Work to complete: Copy out the part of the data below that opens with the line containing "At what (x,y)" and closes with the line containing "coordinates (112, 327).", both lines included, reproducing each line character for character.
•••
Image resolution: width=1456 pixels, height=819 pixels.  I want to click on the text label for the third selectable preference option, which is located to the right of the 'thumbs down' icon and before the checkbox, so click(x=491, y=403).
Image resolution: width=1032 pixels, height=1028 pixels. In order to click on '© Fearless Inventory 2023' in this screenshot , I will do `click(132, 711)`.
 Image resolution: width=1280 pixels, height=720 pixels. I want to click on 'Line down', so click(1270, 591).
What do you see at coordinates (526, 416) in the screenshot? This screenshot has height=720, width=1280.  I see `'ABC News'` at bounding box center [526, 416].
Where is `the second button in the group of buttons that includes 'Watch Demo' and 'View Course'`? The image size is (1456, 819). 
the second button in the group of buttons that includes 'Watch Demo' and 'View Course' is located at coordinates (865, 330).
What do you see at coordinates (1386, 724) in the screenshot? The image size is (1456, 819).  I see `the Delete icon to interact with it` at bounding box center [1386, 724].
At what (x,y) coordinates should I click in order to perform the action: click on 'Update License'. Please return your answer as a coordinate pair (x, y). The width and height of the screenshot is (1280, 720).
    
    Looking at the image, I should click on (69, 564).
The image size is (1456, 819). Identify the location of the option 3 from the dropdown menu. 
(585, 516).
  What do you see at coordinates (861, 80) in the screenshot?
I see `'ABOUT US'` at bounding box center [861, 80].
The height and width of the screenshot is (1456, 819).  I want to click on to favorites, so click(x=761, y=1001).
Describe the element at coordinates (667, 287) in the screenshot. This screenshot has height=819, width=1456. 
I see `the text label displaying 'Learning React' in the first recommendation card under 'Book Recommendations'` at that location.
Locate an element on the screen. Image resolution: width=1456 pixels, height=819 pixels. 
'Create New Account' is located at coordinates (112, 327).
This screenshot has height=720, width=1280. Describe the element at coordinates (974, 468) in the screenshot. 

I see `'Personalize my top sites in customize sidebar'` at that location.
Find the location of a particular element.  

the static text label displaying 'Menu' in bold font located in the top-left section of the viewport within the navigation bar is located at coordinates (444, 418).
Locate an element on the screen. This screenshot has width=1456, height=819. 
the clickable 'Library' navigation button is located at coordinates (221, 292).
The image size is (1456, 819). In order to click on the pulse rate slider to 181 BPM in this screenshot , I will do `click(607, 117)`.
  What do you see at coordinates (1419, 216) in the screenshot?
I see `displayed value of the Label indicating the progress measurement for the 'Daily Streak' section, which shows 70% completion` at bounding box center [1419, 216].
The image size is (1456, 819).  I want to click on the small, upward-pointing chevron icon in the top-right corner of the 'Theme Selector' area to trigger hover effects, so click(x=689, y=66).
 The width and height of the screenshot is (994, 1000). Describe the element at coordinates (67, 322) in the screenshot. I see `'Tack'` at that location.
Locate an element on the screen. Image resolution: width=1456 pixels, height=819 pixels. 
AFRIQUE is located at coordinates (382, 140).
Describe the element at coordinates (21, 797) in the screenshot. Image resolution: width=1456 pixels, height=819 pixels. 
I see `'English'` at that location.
•••
Reply:
At what (x,y) coordinates should I click in order to perform the action: click on 'Update License'. Please return your answer as a coordinate pair (x, y). The width and height of the screenshot is (1280, 720).
    
    Looking at the image, I should click on (69, 564).
The image size is (1456, 819). Identify the location of the option 3 from the dropdown menu. 
(585, 516).
  What do you see at coordinates (861, 80) in the screenshot?
I see `'ABOUT US'` at bounding box center [861, 80].
The height and width of the screenshot is (1456, 819).  I want to click on to favorites, so click(x=761, y=1001).
Describe the element at coordinates (667, 287) in the screenshot. This screenshot has height=819, width=1456. 
I see `the text label displaying 'Learning React' in the first recommendation card under 'Book Recommendations'` at that location.
Locate an element on the screen. Image resolution: width=1456 pixels, height=819 pixels. 
'Create New Account' is located at coordinates (112, 327).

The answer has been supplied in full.